The aim of this tutorial is to show how to set up and run a parallel loop over 16 cores on Froggy. I suppose here that you have an active PERSEUS account and you have already correctly set up all ssh connections to connect to Froggy cluster. If not please follow instructions given on accessing to cluster CIMENT wiki page.
Because of the architecture of Froggy and the way that R parallel library is implemented, it is really easy to use all resources shared by a computing node (note: on Froggy, 1 node = 2 cpus = 16 cores). Build a script that intent to use more resources overcome the purpose of this tutorial.
To make this example easy to follow and execute please download and uncompress the associated archive file : Frog_R_parallel_test.zip
Here is a simple R script that execute a function X times in parallel. The function used here is just a vector shuffling but can be anything-else. Our script will take 3 arguments as input parameters (see below) and will produce a .txt file containing a matrix of randomized vectors as output. Here the code :
## get parameters given
## params are here :
## - a link to a file to shuffle (a numerical vector)
## - the number of randomisation you want to procced
## - the name of output .csv
## get all parameters
args <- commandArgs(trailingOnly=TRUE)
file_in <- as.character(args[1])
nb_rand <- as.numeric(args[2])
file_out <- as.character(args[3])
## read vector from input file
vect_in <- read.table(file_in)
vect_in <- as.numeric(vect_in) ## ensure vector format
## the function we want to run in parallel
shuffle_vector <- function( id, ## the id of the sampling
v ## the vector to sample
){
cat("\n> do", id, "e shuffling")
return ( sample(v) )
}
## load packages and define parallel computation params
library(parallel)
## define the nuber of cores required
numWorkers <- detectCores(all.tests = FALSE,
logical = FALSE) ## here number of available cores
## is automatically recover
## but it can be done by hand
## e.g. numWorkers <- 4
cat("nb of required cores = ", numWorkers)

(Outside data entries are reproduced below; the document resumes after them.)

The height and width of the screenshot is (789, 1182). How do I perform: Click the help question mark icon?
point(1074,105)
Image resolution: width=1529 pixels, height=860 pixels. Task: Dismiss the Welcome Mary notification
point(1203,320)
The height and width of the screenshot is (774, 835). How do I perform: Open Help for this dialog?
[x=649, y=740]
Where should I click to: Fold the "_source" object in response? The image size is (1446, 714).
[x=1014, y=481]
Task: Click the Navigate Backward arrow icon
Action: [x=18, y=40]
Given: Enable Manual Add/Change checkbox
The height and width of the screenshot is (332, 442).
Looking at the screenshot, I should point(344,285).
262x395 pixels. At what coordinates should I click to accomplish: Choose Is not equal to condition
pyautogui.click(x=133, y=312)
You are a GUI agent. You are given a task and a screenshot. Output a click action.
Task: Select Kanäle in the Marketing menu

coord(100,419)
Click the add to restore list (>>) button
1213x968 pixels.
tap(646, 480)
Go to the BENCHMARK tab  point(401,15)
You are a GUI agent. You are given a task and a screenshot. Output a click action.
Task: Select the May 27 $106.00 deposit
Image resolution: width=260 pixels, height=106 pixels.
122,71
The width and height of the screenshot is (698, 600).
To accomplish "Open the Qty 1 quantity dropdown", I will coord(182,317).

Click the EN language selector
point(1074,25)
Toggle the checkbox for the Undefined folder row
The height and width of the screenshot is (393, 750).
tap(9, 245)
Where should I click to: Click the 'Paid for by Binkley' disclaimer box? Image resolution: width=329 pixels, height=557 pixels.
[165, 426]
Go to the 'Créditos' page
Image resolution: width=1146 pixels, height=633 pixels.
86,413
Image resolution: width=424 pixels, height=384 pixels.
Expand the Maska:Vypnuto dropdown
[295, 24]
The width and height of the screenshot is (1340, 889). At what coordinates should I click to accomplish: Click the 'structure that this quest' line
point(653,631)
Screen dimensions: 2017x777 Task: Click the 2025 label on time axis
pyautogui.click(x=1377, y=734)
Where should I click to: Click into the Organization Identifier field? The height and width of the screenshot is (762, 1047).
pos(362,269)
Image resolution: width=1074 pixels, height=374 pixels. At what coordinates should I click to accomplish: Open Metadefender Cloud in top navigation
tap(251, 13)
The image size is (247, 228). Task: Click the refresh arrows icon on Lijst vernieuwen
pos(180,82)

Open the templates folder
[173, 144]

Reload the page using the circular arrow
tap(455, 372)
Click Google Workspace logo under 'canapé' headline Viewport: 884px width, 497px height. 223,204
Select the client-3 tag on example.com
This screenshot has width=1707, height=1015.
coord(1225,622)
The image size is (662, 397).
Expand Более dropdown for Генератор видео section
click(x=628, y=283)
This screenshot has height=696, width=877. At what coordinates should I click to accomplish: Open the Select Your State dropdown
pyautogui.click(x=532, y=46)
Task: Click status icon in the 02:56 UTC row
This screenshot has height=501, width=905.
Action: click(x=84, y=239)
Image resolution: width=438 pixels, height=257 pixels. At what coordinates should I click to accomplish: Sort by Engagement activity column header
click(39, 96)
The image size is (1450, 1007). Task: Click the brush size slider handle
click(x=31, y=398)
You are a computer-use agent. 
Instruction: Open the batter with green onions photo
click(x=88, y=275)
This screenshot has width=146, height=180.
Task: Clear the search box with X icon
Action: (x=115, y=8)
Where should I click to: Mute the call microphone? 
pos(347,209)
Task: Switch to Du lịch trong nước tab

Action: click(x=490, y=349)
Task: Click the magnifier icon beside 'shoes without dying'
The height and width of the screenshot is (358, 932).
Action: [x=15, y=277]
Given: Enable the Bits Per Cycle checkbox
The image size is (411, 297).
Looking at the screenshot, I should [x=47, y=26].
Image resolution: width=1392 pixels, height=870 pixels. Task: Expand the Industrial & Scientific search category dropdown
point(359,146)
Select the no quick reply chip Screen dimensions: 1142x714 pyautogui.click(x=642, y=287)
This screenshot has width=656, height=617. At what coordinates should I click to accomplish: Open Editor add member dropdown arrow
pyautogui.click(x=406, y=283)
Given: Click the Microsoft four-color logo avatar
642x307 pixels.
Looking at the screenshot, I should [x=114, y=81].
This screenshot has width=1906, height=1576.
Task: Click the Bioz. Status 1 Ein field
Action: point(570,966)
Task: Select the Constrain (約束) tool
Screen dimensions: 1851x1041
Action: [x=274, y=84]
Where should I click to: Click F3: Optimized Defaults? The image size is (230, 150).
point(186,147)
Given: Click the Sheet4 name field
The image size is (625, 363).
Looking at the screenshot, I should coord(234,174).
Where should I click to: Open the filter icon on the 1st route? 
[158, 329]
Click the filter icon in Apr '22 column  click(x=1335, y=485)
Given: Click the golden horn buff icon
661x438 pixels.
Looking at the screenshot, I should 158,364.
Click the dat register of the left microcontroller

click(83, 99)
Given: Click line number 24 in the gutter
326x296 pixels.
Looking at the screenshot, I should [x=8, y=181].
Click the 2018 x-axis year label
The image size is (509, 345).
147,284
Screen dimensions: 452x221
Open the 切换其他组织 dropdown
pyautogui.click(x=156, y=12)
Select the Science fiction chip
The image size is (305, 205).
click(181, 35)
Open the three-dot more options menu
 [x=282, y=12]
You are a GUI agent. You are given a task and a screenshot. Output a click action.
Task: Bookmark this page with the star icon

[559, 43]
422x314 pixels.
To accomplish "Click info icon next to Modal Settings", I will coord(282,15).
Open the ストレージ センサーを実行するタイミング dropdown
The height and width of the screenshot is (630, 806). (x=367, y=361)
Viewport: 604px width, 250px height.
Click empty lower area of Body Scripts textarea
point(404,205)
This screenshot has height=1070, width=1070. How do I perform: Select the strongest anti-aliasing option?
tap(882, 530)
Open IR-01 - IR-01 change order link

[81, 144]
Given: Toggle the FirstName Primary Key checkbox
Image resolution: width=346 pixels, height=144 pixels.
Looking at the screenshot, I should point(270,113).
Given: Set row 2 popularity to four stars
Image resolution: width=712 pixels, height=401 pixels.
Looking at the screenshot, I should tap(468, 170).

## run the function in parallel
shuffle_vects <- mclapply( 1:nb_rand,
shuffle_vector,
v = vect_in,
mc.cores = numWorkers )
## because the output is a list it is sometimes usefull to convert results
## here we will stack all results in a numerical matrix
shuffle_vects <- matrix( unlist(shuffle_vects ),
nrow=nb_rand,
byrow = T,
dimnames = list( paste("rand_", 1:nb_rand, sep=""),
NULL))
## here we have a matrix with 100 rows corresponding to our 100 shufling
head(shuffle_vects)
## save the produce matrix on hard drive
write.table(shuffle_vects,
file = file_out,
append = F,
row.names = TRUE,
col.names = FALSE)
## exit R properly
quit('no')
This code is saved within simple_vector_shuffling.R
Because Froggy is a collaborative cluster and to try to optimize resources consuming and sharing, it is FORBIDDEN TO RUN JOBS DIRECTLY on CIMENT clusters. All jobs have to be submitted via OAR, a queuing job software. Interested users can refer to CIMENT OAR tutorial to benefit from all OAR functionalities. OAR files are in fact bash scripts containing some OAR instructions. OAR instructions have to be declare after #OAR
flag. All common bash scripting command should be invoked. Here is exposed a quite simple OAR script skeleton we will use to run our R script. This script is adapted to Froggy cluster. The full script is store in simple_vector_shuffling.oar.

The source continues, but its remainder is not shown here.